The driver was so sweet – he’d forgotten to get the ingredients so he ended up going out to a fast-food place and getting raw chicken wings. I was so freaked out that Neil was gonna get sick!”
WHEN we next speak, Gordon is at home in LA, after a holiday in Cape Cod where she hung out with J Mascis and his family. Syd needs another visit to the vets –
“It’s part of the breed, they’re poster dogs for obesity and bad teeth” – but Gordon has plenty of activities to take her mind off this; not only is there the imminent release of No Home Record, but she’s been employed as a consultant on an upcoming TV show, an adaptation of Taylor Jenkins Reid’s fictional oral history Daisy Jones & The Six.
“I don’t know how much I’m supposed to talk about it,” Gordon laughs, “but it was weird to have a day job, it was very busy! I was only contracted for a number of hours a week, but I felt like I had to be there three days to feel part of it. I’m learning about the writers’ room.” There’s also a follow-up to Girl In A Band in the works, yet it’ll be “more of an art book”, and deliberations on whether she should take her new songs on tour. “Maybe. I have to put a band together… I dunno… we’ll see.” Fittingly for an artist whose creative pursuits are forever evolving, Gordon is pretty relaxed about No Home Record, an album that she never planned to make but, like everything else in her artistic life, appeared naturally. “It is strange to be releasing my debut solo album now,” she muses, “but life is unexpected. I’m a slow developer, that’s what I meant when I said, ‘I’m still becoming.’ I think my music is much more linked to my art than I thought.

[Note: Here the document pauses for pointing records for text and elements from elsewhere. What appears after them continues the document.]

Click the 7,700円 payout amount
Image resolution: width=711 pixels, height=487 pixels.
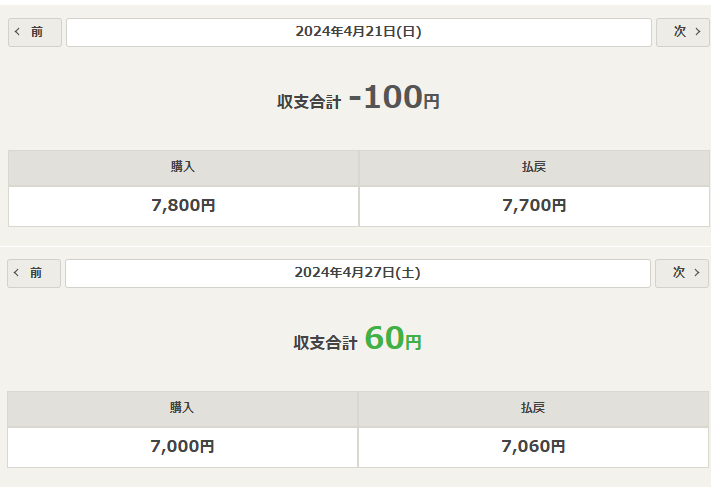click(x=534, y=206)
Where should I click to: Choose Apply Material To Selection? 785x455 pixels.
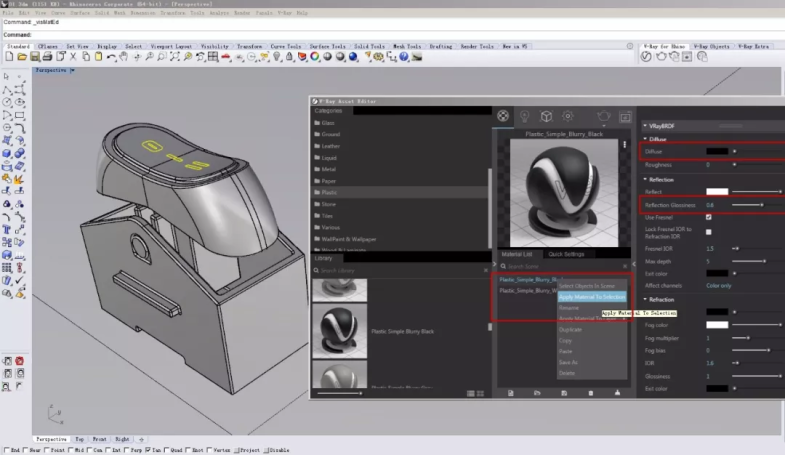point(591,297)
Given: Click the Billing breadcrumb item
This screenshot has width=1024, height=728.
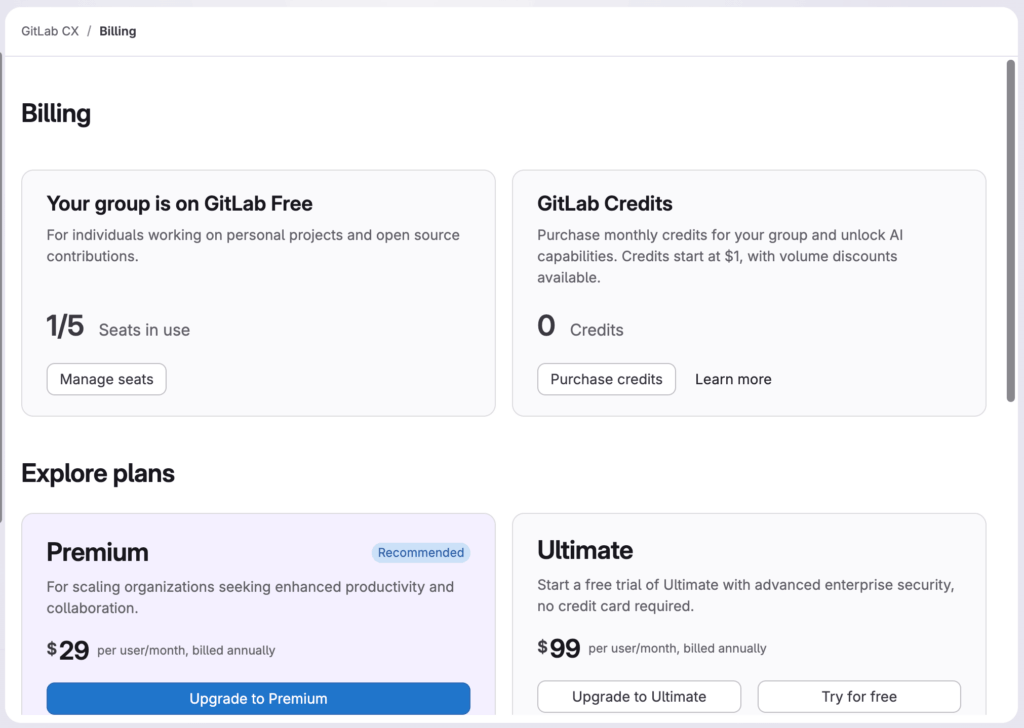Looking at the screenshot, I should pos(118,31).
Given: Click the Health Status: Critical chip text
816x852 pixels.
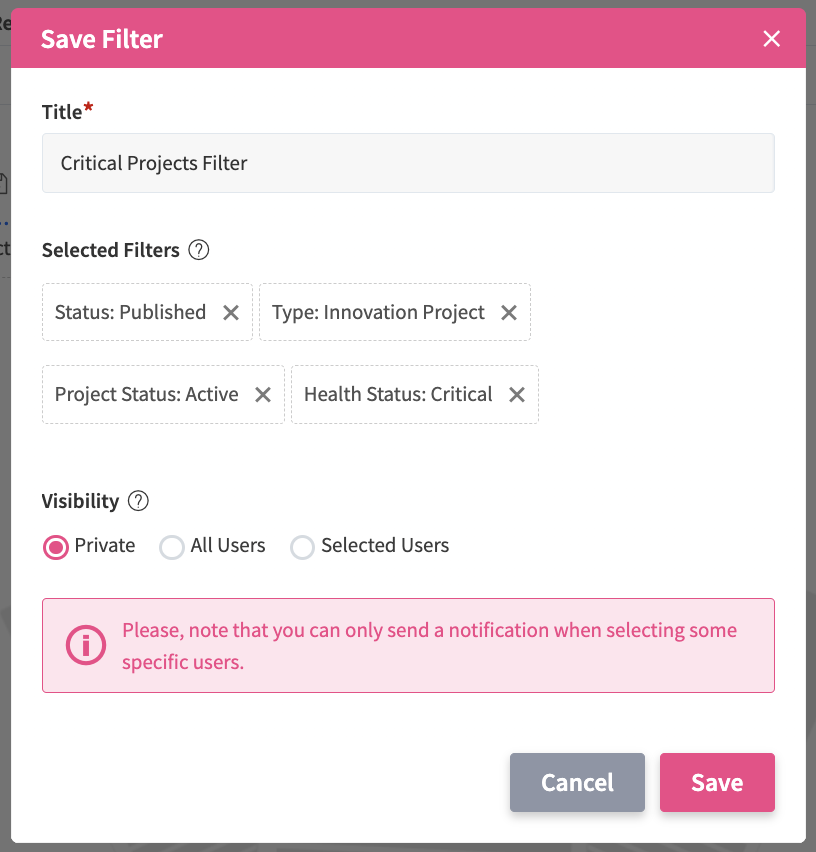Looking at the screenshot, I should (398, 394).
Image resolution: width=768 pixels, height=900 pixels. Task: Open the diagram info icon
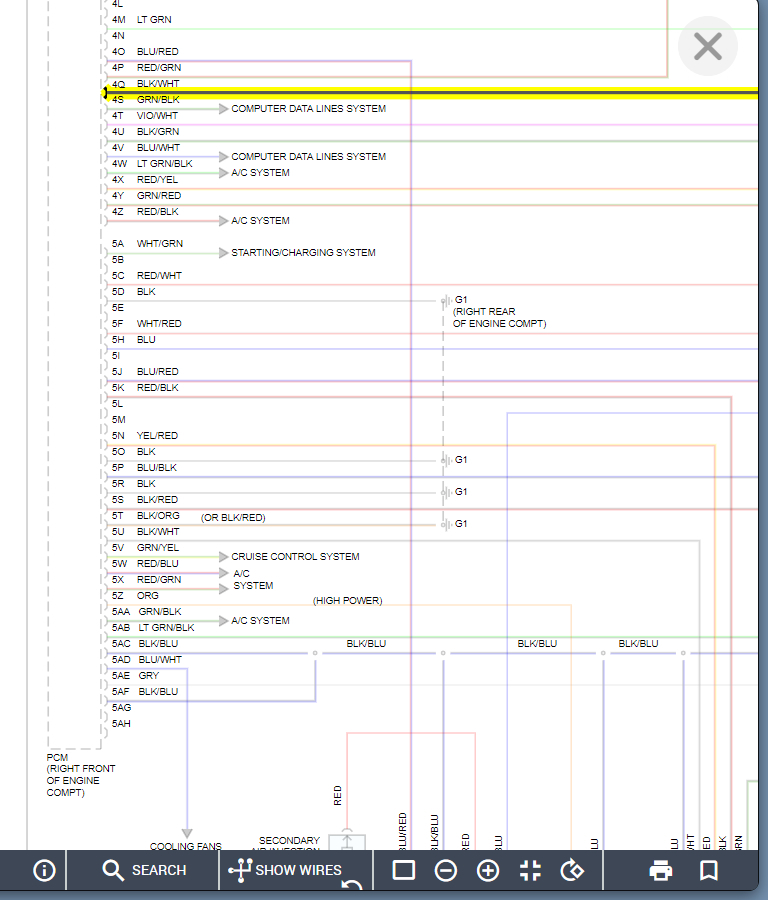[44, 870]
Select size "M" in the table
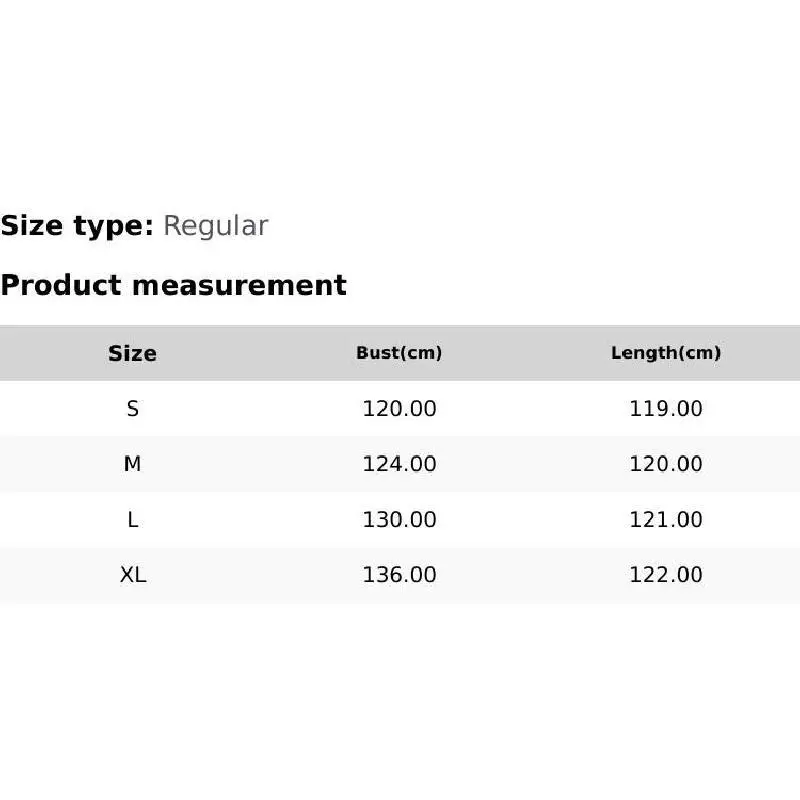 tap(133, 464)
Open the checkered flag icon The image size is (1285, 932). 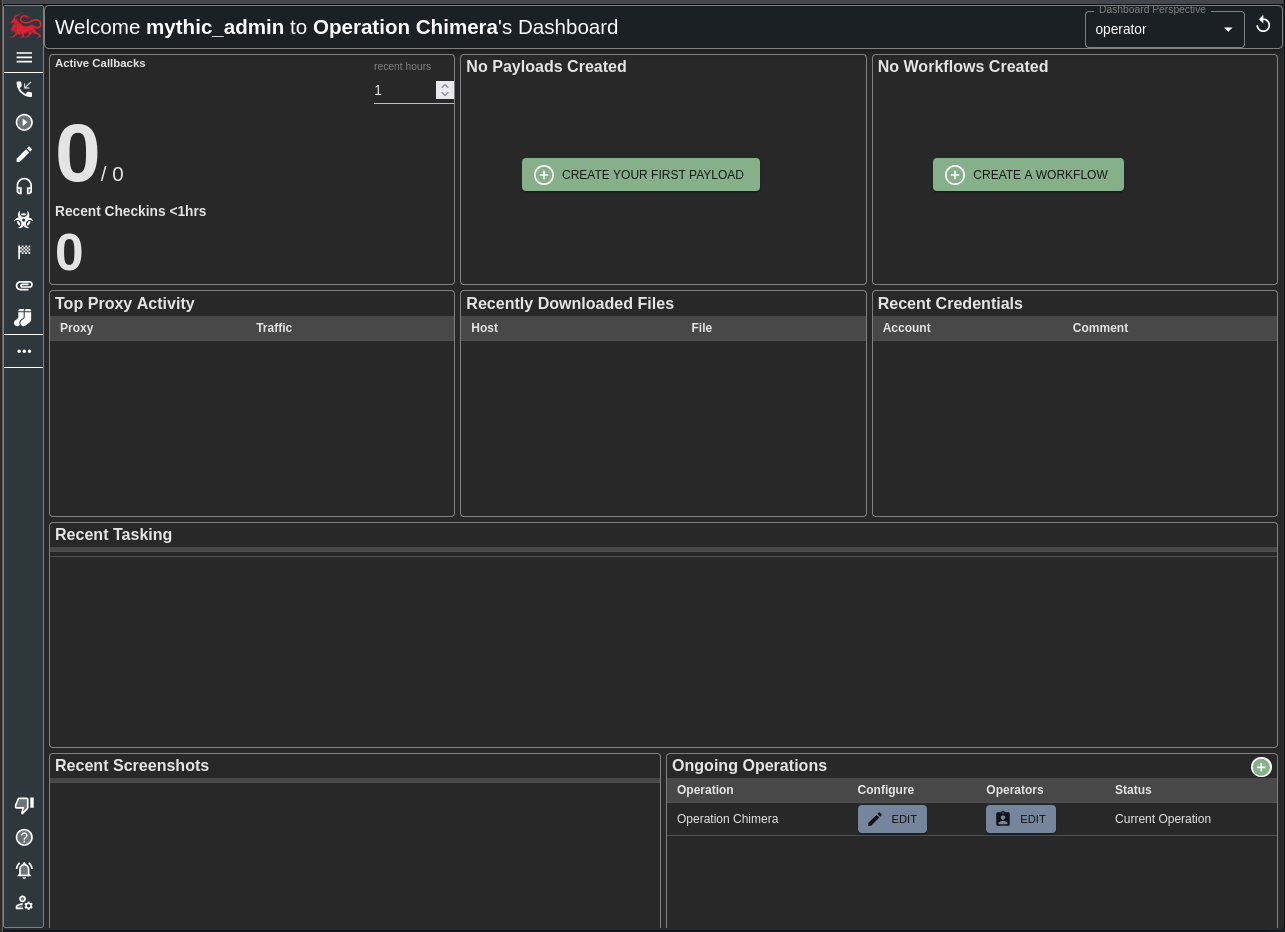click(x=24, y=253)
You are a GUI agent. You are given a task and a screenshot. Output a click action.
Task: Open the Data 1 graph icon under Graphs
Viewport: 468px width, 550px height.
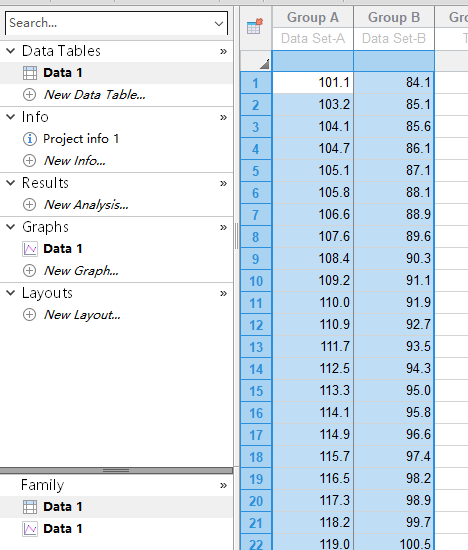click(30, 249)
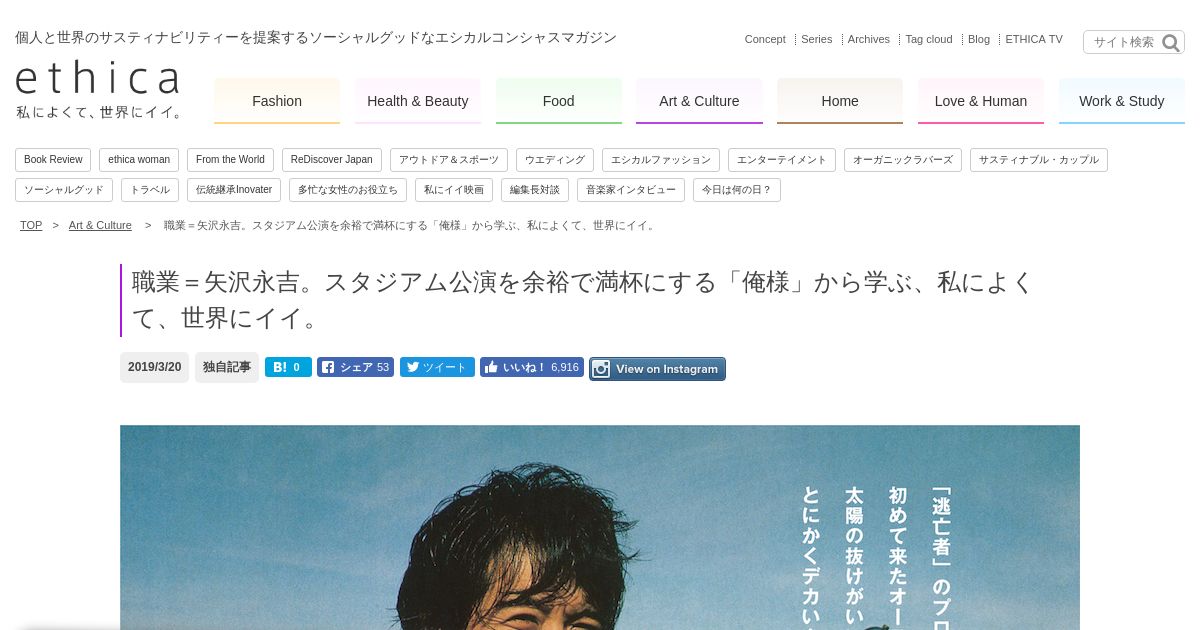
Task: Select the Work & Study tab
Action: pyautogui.click(x=1122, y=101)
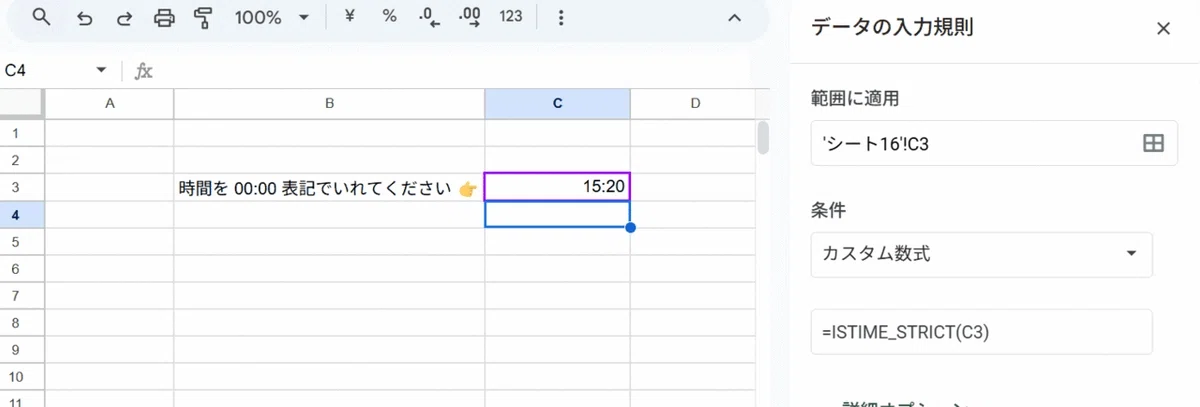Increase decimal places
Image resolution: width=1200 pixels, height=407 pixels.
[x=468, y=18]
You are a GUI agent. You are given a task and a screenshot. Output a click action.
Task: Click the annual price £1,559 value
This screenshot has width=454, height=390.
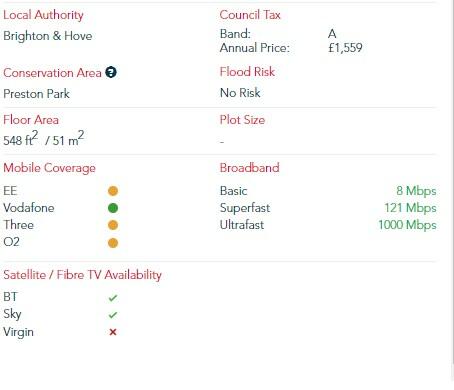point(345,48)
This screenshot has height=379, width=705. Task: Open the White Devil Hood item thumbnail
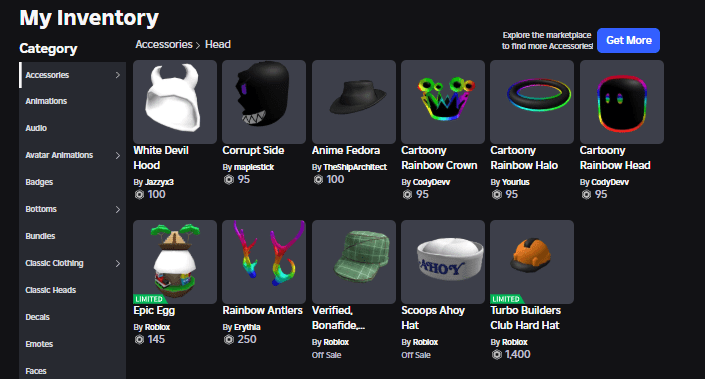(x=175, y=102)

They’re merging together. “I’ve really been unfair with other people [in the past],” she says, as if confessing a dark secret, “thinking that their career’s over, thinking, ‘Oh, why are they still doing that?’ And now I realise that, even though you’ve reached a peak of what you’re gonna be known for in the culture, you still like to do things – you’re not gonna retire.”